■ **Work item**
Copy all lines containing the string "dropdown" from the records below.
☆ ☆ ☆
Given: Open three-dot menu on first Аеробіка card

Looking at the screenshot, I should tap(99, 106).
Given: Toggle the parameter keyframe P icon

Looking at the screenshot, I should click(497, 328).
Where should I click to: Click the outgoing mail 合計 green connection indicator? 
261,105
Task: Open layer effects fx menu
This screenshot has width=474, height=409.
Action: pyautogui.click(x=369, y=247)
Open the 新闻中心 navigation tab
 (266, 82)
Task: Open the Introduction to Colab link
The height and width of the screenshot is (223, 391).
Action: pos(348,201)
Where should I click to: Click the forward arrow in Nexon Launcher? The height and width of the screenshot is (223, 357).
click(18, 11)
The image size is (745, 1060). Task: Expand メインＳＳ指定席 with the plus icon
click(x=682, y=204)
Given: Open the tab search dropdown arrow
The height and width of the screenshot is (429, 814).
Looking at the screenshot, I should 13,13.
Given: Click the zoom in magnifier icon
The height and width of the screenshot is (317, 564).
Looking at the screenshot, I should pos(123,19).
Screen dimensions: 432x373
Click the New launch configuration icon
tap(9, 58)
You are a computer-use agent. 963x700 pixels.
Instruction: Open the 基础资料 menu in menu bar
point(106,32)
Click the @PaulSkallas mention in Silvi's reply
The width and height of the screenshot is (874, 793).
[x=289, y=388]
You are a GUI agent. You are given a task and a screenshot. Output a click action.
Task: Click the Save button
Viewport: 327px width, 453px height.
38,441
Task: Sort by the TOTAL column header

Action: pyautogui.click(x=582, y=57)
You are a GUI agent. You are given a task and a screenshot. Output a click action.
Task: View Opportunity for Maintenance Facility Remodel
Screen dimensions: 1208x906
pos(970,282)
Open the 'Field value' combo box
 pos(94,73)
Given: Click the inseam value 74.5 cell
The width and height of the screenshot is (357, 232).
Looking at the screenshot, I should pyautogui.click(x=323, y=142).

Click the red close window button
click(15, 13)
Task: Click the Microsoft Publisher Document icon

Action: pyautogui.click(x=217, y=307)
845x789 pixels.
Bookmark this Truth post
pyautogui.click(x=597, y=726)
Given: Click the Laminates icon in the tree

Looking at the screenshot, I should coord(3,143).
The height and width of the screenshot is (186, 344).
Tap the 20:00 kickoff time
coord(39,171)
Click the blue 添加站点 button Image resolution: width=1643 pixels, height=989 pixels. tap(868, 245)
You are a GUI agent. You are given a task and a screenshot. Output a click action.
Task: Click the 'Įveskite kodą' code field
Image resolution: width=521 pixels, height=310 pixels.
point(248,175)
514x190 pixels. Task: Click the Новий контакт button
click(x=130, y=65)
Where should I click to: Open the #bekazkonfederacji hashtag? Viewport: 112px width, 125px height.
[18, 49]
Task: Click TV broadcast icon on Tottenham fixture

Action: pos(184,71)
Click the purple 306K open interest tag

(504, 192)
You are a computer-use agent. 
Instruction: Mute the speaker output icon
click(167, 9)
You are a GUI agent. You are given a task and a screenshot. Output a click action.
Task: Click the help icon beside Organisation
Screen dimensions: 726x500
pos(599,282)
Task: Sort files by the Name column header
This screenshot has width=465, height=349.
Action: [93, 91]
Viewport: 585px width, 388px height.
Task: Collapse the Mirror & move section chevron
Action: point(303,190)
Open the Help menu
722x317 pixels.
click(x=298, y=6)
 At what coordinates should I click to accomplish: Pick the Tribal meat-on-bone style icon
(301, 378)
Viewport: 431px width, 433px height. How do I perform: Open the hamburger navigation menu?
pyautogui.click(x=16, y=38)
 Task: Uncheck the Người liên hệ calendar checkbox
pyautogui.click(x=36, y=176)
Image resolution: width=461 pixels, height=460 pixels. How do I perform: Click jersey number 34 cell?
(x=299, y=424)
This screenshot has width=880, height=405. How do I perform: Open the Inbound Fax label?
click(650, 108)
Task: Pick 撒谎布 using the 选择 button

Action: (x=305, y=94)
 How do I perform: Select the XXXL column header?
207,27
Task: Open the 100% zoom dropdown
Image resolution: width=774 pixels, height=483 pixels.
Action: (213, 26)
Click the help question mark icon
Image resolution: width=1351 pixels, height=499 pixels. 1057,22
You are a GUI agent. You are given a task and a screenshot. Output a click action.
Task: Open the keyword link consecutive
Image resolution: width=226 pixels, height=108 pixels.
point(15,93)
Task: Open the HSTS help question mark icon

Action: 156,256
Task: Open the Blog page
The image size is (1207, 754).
☆ ☆ ☆
■ **Output of the exercise**
Given: Open the tab search dropdown arrow
Task: Open the 100% zoom dropdown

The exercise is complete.